Lo yuan, la valuta cinese, si è ulteriormente indebolita all'apertura dei mercati asiatici, dopo la svalutazione-record di martedì. La banca centrale cinese, la People's Bank of China, ha infatti "limato" ulteriormente il valore di riferimento dello yuan, abbassandolo di un ulteriore 1,62% dopo il taglio di martedì che è stato dell'1,9%.
A risentire della svalutazione sono soprattutto i prezzi delle materie prime: petrolio e minerali fino a ora inghiottiti in maniera crescente dalla "fabbrica del mondo" ma in alto alla catena soffrono sui mercati occidentali i produttori dei beni di lusso richiesti dalla nuova oligarchia cinese: auto, moda e gioielli.
La mossa inoltre rischia di far scattare una "guerra di valute" fino a ora limitata a una guerriglia che ha visto scendere anche le monete di Australia, Sud Corea e Singapore.
Fmi: "Bene nuovo meccanismo per cambio" - L'Fmi però ha accolto con favore la scelta della Banca Centrale cinese di determinare il tasso di cambio con un nuovo "meccanismo" che permetterà al mercato "un ruolo maggiore". Lo ha affermato un portavoce del Fondo.
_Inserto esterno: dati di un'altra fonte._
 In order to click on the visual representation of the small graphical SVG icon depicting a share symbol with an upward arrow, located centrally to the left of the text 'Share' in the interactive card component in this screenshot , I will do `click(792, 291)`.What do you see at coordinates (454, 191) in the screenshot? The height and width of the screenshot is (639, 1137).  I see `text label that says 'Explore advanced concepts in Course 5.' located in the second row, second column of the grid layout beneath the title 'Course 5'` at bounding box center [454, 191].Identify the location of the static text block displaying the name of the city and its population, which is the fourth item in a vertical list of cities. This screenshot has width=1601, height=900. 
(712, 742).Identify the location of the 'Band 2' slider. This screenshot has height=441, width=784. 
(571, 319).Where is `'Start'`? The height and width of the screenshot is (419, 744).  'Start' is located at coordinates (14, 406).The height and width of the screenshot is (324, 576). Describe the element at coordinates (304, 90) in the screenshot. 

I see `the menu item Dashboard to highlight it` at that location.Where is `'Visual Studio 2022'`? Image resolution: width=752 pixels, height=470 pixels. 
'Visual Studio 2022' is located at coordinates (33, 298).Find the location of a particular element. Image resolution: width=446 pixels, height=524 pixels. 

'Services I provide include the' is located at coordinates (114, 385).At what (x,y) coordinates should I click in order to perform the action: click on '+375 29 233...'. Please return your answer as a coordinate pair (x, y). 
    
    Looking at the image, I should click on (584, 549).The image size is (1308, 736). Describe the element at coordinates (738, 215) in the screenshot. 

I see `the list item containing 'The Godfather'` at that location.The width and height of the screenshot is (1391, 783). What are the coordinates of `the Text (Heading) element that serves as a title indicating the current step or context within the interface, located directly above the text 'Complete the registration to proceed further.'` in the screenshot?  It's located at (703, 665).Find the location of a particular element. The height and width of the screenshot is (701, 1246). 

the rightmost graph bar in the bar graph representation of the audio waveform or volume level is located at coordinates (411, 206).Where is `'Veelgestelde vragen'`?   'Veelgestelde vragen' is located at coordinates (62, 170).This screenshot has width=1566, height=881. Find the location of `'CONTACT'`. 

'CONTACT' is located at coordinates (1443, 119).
Secondo l'Fmi, inoltre, una maggiore flessibilità nei tassi consentirà a Pechino una rapida "integrazione nei mercati finanziari globali".
Luglio, frenano industria e investimenti - Dall'economia cinese arrivano intanto nuovi segnali di rallentamento, con la produzione industriale che, secondo i dati dell'Ufficio di statistica, è cresciuta del 6% dopo il 6,8% di giugno e contro una stima degli analisti pari al 6,6%. Dall'inizio dell'anno gli investimenti in attività immobilizzate sono saliti dell'11,2%, il passo più lento dal 2000. Già da tempo in difficoltà l'export, mentre crescono i timori sulla effettiva possibilità di raggiungere una crescita del 7% nel 2015.